Request:
Rewrite the listing below with every "Instruction" replaced by "Directive", leaving all other text unchanged.

Data rows:
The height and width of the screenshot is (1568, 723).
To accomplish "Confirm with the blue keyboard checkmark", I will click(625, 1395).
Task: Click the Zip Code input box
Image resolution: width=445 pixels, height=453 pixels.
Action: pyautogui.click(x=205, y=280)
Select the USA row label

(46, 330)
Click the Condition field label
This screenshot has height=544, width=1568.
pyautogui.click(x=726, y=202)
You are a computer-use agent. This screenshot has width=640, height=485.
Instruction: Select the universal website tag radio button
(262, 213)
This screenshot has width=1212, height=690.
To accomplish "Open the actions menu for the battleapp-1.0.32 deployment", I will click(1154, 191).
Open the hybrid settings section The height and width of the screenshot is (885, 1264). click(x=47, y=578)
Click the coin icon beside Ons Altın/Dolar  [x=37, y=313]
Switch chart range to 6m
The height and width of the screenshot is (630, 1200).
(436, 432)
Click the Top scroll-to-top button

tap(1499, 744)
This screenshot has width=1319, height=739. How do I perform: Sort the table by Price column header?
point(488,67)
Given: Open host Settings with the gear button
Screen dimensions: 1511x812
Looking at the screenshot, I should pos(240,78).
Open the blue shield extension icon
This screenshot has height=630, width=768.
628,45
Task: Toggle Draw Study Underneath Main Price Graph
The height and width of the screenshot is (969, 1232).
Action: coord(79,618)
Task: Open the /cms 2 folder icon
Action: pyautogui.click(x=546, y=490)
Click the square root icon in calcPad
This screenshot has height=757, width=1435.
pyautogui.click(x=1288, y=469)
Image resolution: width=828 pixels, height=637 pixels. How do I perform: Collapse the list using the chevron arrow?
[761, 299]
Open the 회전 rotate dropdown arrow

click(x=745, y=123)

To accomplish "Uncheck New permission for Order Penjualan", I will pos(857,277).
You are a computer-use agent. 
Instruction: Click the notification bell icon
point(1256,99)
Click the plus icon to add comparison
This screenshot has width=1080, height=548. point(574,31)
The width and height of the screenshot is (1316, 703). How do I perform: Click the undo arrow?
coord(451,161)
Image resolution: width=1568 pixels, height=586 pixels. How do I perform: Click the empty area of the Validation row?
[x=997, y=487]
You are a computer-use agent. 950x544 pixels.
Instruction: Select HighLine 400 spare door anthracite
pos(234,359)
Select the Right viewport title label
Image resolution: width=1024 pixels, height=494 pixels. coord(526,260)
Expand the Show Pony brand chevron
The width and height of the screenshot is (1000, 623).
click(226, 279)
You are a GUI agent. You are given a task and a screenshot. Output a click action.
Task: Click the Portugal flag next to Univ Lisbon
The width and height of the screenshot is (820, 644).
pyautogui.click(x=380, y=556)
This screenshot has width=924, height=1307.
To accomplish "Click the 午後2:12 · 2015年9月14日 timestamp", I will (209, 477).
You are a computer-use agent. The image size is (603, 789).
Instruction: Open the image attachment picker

Exercise answer:
The height and width of the screenshot is (1568, 723).
To accomplish "Confirm with the blue keyboard checkmark", I will click(625, 1395).
Task: Click the Zip Code input box
Image resolution: width=445 pixels, height=453 pixels.
Action: pyautogui.click(x=205, y=280)
Select the USA row label

(46, 330)
Click the Condition field label
This screenshot has height=544, width=1568.
pyautogui.click(x=726, y=202)
You are a computer-use agent. This screenshot has width=640, height=485.
Directive: Select the universal website tag radio button
(262, 213)
This screenshot has width=1212, height=690.
To accomplish "Open the actions menu for the battleapp-1.0.32 deployment", I will click(1154, 191).
Open the hybrid settings section The height and width of the screenshot is (885, 1264). click(x=47, y=578)
Click the coin icon beside Ons Altın/Dolar  [x=37, y=313]
Switch chart range to 6m
The height and width of the screenshot is (630, 1200).
(436, 432)
Click the Top scroll-to-top button

tap(1499, 744)
This screenshot has width=1319, height=739. How do I perform: Sort the table by Price column header?
point(488,67)
Given: Open host Settings with the gear button
Screen dimensions: 1511x812
Looking at the screenshot, I should pos(240,78).
Open the blue shield extension icon
This screenshot has height=630, width=768.
628,45
Task: Toggle Draw Study Underneath Main Price Graph
The height and width of the screenshot is (969, 1232).
Action: coord(79,618)
Task: Open the /cms 2 folder icon
Action: pyautogui.click(x=546, y=490)
Click the square root icon in calcPad
This screenshot has height=757, width=1435.
pyautogui.click(x=1288, y=469)
Image resolution: width=828 pixels, height=637 pixels. How do I perform: Collapse the list using the chevron arrow?
[761, 299]
Open the 회전 rotate dropdown arrow

click(x=745, y=123)

To accomplish "Uncheck New permission for Order Penjualan", I will pos(857,277).
You are a computer-use agent. 
Directive: Click the notification bell icon
point(1256,99)
Click the plus icon to add comparison
This screenshot has width=1080, height=548. point(574,31)
The width and height of the screenshot is (1316, 703). How do I perform: Click the undo arrow?
coord(451,161)
Image resolution: width=1568 pixels, height=586 pixels. How do I perform: Click the empty area of the Validation row?
[x=997, y=487]
You are a computer-use agent. 950x544 pixels.
Directive: Select HighLine 400 spare door anthracite
pos(234,359)
Select the Right viewport title label
Image resolution: width=1024 pixels, height=494 pixels. coord(526,260)
Expand the Show Pony brand chevron
The width and height of the screenshot is (1000, 623).
click(226, 279)
You are a GUI agent. You are given a task and a screenshot. Output a click action.
Task: Click the Portugal flag next to Univ Lisbon
The width and height of the screenshot is (820, 644).
pyautogui.click(x=380, y=556)
This screenshot has width=924, height=1307.
To accomplish "Click the 午後2:12 · 2015年9月14日 timestamp", I will (209, 477).
You are a computer-use agent. The image size is (603, 789).
Directive: Open the image attachment picker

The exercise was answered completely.